Mais voilà ! Il est très probable que les quantités techniquement accessibles à un coût que les consommateurs sont et seront prêts à payer sont très supérieures, du fait du progrès technique et de l’augmentation des possibilités financières des consommateurs. Dans « Trop de pétrole ! » j’ai fait l’hypothèse de 2000 milliards de tonnes de carbone. J’ai participé depuis à tout un cycle de réunions de très bon niveau organisé par EDF qui arrive aux mêmes conclusions. Et ce sera peut-être beaucoup plus : on pourra exploiter le charbon in situ par exemple. L'auteur, qui fait justement remarquer que le progrès technique va souvent plus loin qu’on l’avait prévu, ne devrait pas écarter cette perspective.

Or si les quantités accessibles sont effectivement de 2000 milliards de tonnes et qu’on les exploite rapidement (c'est-à-dire plus vite que ce que les océans et continents peuvent réabsorber, soit 3 GtC/an diminuant sans doute vers 2 du fait de l’acidification des océans et de la hausse de leur température), sachant que le captage et stockage du CO2 ne pourra pas absorber la différence entre 1000 et 2000 milliards de tonnes de carbone, la teneur en CO2 passera à 750 ppm, la hausse de température en 2100 (par rapport à 1990) à 2,6 °C pour se stabiliser à 4,7 °C plus ou moins 2 °C – encore plus sur les continents ; ça commence à chauffer !
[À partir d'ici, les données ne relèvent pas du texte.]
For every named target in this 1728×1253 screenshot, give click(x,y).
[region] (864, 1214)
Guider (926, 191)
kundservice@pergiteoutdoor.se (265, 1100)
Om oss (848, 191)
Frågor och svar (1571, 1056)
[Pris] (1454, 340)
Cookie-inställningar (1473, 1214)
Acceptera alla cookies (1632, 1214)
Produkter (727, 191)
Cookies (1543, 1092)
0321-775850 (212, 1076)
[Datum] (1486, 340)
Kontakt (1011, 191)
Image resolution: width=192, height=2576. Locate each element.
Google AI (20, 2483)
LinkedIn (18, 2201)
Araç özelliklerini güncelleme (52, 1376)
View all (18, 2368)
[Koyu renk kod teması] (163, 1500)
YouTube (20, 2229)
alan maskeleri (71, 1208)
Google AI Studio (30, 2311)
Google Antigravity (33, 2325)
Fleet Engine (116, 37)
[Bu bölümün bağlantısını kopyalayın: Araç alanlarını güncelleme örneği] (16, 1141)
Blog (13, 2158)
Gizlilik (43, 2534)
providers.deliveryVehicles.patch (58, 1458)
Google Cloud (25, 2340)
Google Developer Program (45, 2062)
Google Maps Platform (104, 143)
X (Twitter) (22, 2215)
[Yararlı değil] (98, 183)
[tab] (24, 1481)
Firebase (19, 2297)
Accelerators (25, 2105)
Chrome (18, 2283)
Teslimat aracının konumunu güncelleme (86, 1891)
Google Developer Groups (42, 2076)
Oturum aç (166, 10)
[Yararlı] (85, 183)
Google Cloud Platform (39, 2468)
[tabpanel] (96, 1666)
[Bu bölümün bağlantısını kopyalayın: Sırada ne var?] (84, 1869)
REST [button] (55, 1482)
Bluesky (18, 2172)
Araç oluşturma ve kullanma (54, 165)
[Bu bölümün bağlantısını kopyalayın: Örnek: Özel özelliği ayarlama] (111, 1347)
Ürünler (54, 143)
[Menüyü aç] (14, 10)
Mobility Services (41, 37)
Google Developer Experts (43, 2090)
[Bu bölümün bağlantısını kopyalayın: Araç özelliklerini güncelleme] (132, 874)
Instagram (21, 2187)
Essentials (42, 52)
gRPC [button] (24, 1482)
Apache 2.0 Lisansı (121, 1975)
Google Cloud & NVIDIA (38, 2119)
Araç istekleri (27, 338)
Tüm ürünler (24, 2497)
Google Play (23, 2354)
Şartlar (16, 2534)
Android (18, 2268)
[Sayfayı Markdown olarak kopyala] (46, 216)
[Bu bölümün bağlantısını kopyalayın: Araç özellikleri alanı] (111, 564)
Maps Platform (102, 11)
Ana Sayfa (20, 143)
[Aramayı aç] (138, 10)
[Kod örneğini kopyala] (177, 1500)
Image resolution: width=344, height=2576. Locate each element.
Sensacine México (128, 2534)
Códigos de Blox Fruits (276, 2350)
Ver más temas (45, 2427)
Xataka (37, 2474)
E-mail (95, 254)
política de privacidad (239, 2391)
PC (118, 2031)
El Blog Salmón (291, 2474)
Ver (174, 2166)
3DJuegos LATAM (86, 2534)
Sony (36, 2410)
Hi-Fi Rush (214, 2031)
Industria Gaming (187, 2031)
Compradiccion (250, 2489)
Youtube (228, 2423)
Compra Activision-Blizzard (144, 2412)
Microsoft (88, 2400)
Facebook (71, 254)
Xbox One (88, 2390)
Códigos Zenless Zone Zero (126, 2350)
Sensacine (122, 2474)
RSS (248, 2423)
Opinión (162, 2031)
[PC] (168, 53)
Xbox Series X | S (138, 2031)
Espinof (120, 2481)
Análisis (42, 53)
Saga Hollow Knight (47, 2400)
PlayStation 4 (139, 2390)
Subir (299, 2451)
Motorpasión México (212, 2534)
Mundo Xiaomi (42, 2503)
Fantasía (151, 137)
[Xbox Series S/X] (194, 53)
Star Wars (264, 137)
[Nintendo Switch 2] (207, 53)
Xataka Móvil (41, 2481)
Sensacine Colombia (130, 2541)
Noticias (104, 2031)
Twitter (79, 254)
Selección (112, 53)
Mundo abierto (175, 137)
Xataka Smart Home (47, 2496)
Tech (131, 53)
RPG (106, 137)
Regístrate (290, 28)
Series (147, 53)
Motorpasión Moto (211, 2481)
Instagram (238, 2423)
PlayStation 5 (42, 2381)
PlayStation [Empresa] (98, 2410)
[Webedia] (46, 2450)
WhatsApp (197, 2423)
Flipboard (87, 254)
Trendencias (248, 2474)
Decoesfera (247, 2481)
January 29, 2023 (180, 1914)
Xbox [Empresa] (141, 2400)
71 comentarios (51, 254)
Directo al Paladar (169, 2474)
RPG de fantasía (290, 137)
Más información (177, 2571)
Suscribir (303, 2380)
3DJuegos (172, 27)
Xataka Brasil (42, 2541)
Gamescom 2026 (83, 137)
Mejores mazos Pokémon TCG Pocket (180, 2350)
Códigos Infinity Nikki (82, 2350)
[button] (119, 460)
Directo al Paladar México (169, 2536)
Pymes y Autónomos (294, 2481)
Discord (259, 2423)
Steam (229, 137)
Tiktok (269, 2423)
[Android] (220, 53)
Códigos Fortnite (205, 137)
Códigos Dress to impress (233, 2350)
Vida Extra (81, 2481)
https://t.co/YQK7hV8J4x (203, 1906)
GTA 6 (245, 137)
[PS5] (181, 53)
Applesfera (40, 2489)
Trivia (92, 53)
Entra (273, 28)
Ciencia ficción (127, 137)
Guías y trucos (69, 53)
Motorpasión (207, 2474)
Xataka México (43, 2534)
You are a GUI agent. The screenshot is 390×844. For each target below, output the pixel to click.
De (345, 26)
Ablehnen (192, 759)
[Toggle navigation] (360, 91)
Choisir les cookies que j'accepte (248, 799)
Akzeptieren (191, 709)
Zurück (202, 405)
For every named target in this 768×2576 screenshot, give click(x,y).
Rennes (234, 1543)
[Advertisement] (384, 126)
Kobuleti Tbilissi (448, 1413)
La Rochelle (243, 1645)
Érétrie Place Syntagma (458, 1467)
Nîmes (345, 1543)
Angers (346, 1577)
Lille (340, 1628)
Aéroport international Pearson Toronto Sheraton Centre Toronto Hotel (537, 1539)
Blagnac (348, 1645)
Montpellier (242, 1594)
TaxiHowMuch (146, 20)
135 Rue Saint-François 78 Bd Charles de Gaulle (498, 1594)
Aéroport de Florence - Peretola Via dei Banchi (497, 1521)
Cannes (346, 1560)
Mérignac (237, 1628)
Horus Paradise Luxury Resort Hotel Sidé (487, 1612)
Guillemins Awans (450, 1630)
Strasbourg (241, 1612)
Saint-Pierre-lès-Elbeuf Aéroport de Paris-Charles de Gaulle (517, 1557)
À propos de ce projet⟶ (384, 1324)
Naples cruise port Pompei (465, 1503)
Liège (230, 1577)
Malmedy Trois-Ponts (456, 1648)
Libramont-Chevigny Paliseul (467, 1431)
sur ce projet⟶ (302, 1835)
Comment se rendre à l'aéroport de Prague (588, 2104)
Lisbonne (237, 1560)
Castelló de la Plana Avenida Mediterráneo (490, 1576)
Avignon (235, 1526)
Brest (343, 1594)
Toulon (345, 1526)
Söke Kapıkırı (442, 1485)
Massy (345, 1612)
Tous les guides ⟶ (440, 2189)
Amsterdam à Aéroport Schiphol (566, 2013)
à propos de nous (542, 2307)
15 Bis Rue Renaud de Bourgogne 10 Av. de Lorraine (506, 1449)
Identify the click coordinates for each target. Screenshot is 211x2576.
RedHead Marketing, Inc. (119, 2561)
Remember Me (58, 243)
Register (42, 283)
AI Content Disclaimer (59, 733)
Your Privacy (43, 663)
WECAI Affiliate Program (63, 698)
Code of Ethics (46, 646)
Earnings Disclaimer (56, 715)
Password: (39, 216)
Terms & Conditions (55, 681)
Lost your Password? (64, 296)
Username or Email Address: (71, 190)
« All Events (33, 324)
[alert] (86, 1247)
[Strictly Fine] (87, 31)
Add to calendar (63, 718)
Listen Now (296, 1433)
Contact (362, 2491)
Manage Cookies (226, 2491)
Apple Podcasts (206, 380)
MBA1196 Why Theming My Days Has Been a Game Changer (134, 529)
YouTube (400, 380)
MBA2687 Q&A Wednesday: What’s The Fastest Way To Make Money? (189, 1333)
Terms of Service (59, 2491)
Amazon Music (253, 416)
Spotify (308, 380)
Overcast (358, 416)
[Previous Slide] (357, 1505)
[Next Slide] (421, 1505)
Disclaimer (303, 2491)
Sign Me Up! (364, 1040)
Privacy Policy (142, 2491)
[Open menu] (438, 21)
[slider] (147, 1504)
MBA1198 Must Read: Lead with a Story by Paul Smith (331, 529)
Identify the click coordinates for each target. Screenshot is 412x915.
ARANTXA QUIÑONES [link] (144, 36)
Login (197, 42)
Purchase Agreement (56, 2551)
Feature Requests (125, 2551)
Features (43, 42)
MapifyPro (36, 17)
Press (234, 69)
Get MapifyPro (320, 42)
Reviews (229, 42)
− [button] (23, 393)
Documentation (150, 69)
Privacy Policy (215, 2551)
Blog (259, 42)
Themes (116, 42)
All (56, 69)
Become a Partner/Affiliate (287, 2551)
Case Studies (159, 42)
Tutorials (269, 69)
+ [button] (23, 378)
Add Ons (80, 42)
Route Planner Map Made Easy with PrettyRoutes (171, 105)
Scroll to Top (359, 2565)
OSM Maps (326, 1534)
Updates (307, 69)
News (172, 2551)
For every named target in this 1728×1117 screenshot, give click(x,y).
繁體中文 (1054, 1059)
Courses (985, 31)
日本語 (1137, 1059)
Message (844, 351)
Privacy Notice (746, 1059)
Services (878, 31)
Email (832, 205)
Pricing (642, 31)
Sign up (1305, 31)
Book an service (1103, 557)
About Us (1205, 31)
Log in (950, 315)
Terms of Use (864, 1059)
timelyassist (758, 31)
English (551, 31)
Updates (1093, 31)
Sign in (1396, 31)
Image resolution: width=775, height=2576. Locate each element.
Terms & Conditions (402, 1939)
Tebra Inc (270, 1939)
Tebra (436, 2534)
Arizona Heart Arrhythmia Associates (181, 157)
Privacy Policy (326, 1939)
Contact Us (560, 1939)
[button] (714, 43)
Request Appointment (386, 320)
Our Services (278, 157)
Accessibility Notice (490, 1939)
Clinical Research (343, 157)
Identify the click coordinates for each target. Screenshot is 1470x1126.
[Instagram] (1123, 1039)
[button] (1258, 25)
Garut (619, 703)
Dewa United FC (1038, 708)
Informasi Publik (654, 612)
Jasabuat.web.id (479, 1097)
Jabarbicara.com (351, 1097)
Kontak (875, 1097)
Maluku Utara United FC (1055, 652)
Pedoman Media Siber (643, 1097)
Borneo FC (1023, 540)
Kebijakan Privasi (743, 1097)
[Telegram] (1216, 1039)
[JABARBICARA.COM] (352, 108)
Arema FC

Cette différence d’évaluation des réserves est à la racine de nos désaccords.

Comme je l’écris dans le premier chapitre de « Trop de pétrole ! », selon que l’on considère que le problème est l’épuisement des ressources ou l’effet de serre, la politique publique doit être complètement, radicalement, différente. On ne saurait trop insister sur ce point. Si l’on n’est pas d’accord sur le diagnostic, il est inutile de discuter de ce que pourrait être la meilleure politique publique – qui, comment ?

Additif en janvier 2016 :
La conférence COP21 de Paris a retenu l'objectif d'une augmentation maximale des températures de 2 °C depuis l'ère préindustrielle - non depuis 1990. Les scientifiques estiment que pour y arriver il ne faudrait pas rejeter, à partir d'ajourd'hui, plus de 1000 milliards de tonnes de CO2. Même si l'on pense que c'est irréaliste, cela n'empêche certes pas de chercher à réduire beaucoup les émissions de CO2. Dans Trop de pétrole ! publié au début de 2007, j'avais fait l'hypothèse d'une quantité maximale de 1000 millards de tonnes de carbone ; selon les études récentes du GIEC, c'est certainement trop.